B: Take for instance some Indians in South America I seen. There
comes along this sloppy cop with his shirt buttons all in the
wrong hole, well then, Parkinson’s law goes into
operation—there’s need not for one cop but seven or eight,
need for sanitation inspectors, rent collectors, etc.; so after
a period of years problems arise, crime, dope taking and
traffic, juvenile delinquency—So the question is asked, “What
should we do about these problems?” The answer as Gertrude Stein
on her deathbed said comes before the question— in short
before the bastards got there in the first place! that’s all—

G: What do you think Cuba and the FLN think about poets?

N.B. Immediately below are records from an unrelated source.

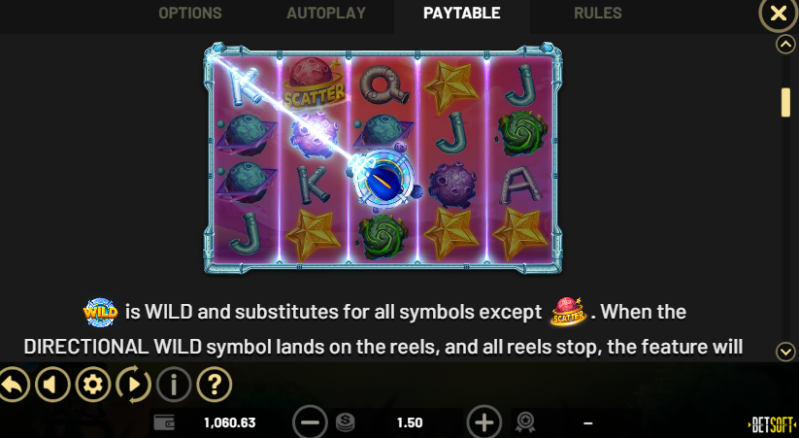Decrease bet with minus button
This screenshot has width=799, height=438.
(x=310, y=422)
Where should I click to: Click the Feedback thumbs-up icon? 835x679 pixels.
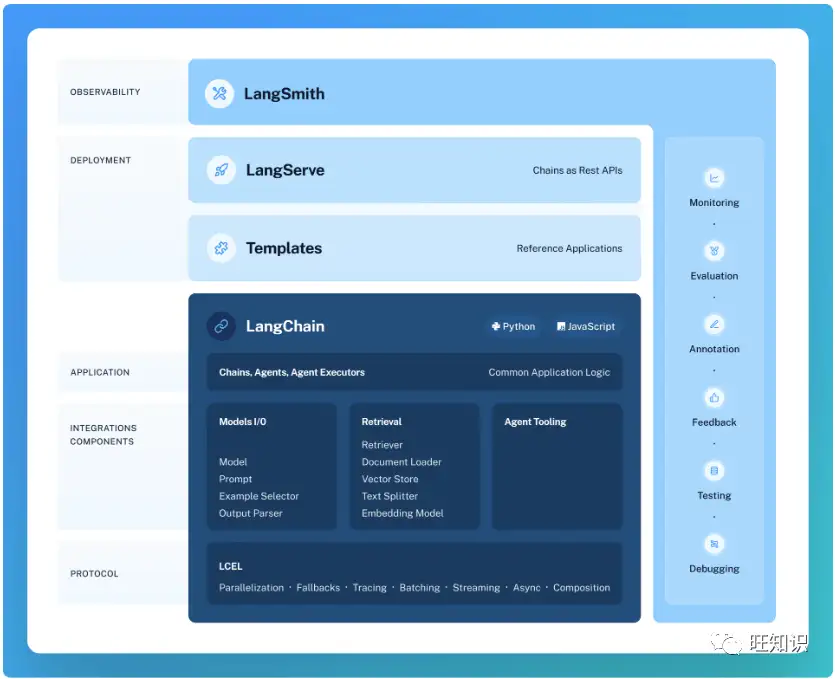coord(714,397)
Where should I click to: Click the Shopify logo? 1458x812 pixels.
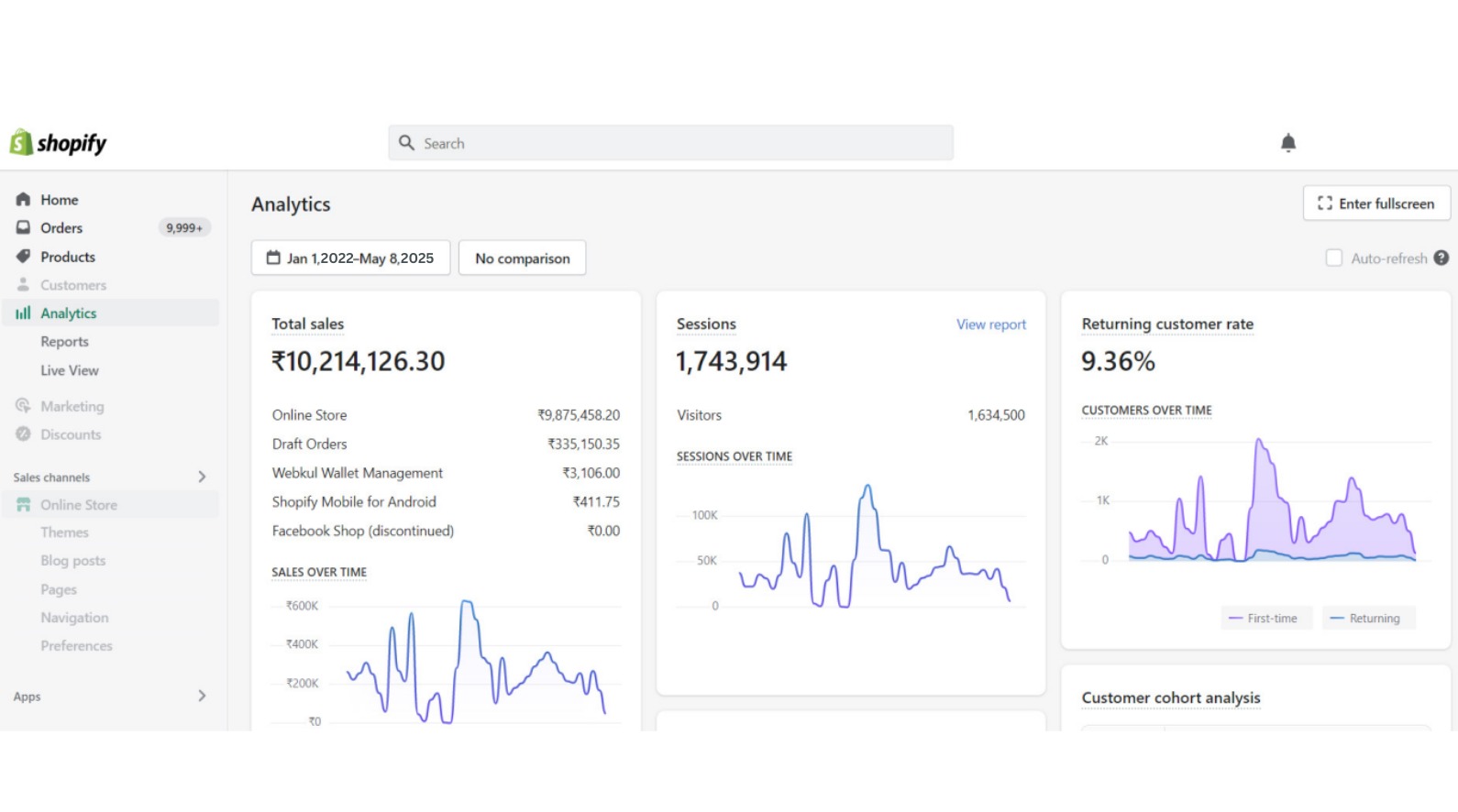tap(58, 143)
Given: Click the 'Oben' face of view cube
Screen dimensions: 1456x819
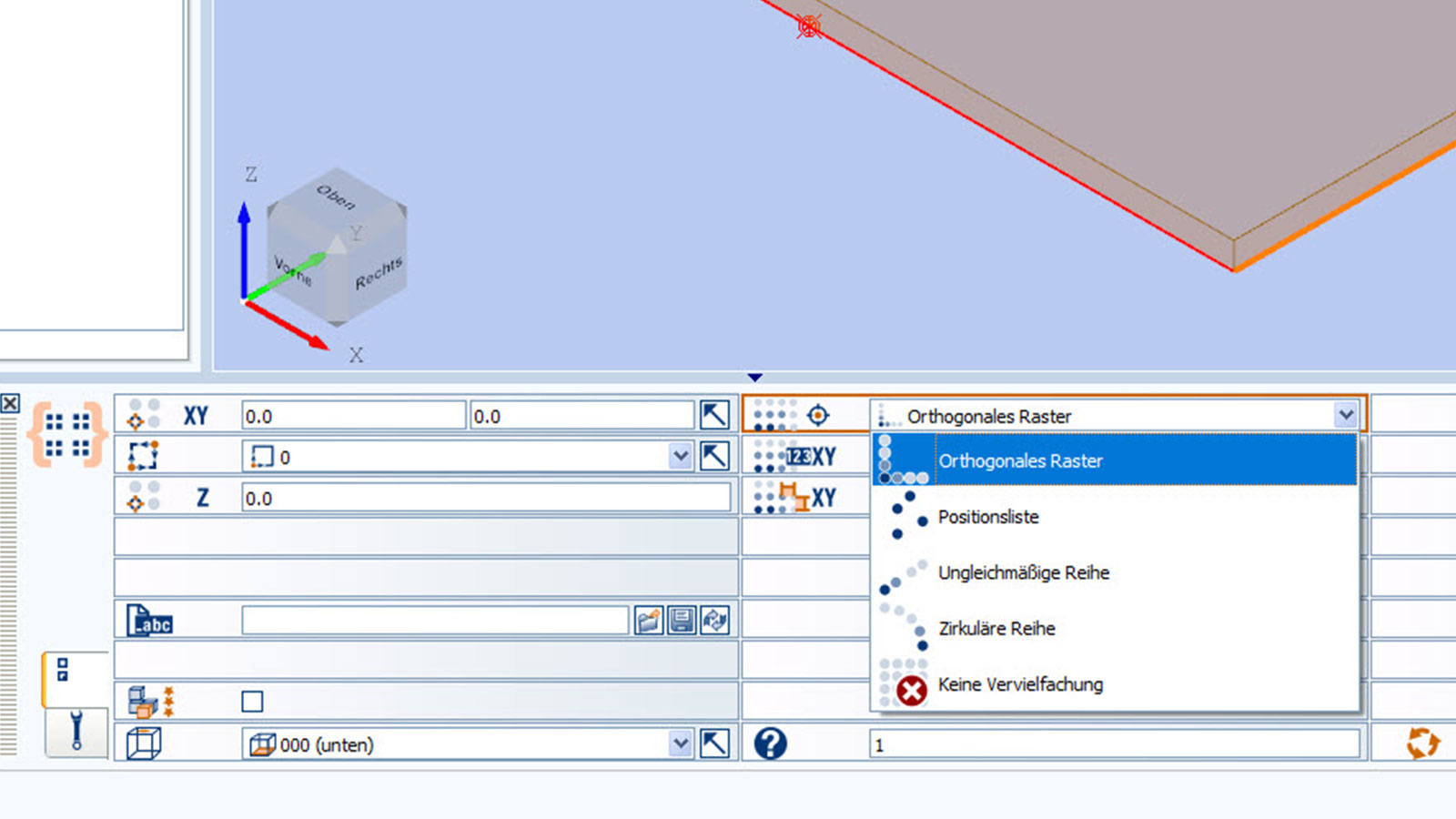Looking at the screenshot, I should click(336, 197).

And what
do you think their marijuana policy is?

B: All political movements are basically anti-creative—-since a
political movement is a form of war. “There’s no place for
impractical dreamers around here” that’s what they always say.
“Your writing activities will be directed, kindly stop horsing
around.” “As for the smoking of marijuana, it is the
exploitation for the workers.” Both favor alcohol and are
against pot.

C: I feel capitol punishment is dooming U.S.A.

B: I’m against Capitol Punishment in all forms, and I have written
many pamphlets on this subject in the manner of Swift’s modest
proposal pamphlet incorporated into Naked Lunch; these pamphlets
have marked Naked Lunch as an obscene book, most all methods
of Capitol Punishment are designed to inflict the maximum of
humiliation—note attempts to prevent suicide.

G: What advice do you have for American youth who are drawn to
political action out of sympathy for the American revolution—

B: “I wouldn’t be in your position”—old saw. If there is any
political move that I would advocate it would be an alliance
between America and Red China, if they’d have us.

C: What about the Arab peoples—how are they faring?

B: They’re stuck back thousands of years and they think they’re
going to get out with a TV set.

C: What about the Negros, will they make it—not only the ones in
the South, but everywhere?

B: Biologically speaking the Afro-asiatic block is in the
ascendancy—always remember that both Negro and White are
minority groups—the largest race is the mongoloid group. In
the event of atomic war there is a tremendous biological
advantage in the so-called underdeveloped areas that have high
birth rates and high death rate because, man, they can plow
under those mutations. The country with a low birth rate and low
death rate will be hardest hit—and so the poor may indeed
inherit the earth, because they’re healthier.

G: What do you think of White Supremacy?

B: The essence of white supremacy is this: they are people who want
to keep things as they are. That their children’s children’s
children might be a different color is something very alarming
to them—in short they are committed to the maintenance of
static image. The attempt to maintain a static image, even if
it’s a good image, just won’t work.

C: Do you think Americans want and could fight the next war with
the same fire and fervency as they did in World War 2?

B: Undoubtedly, yes—because they remember what a soft time they
had in the last one—they sat on their ass.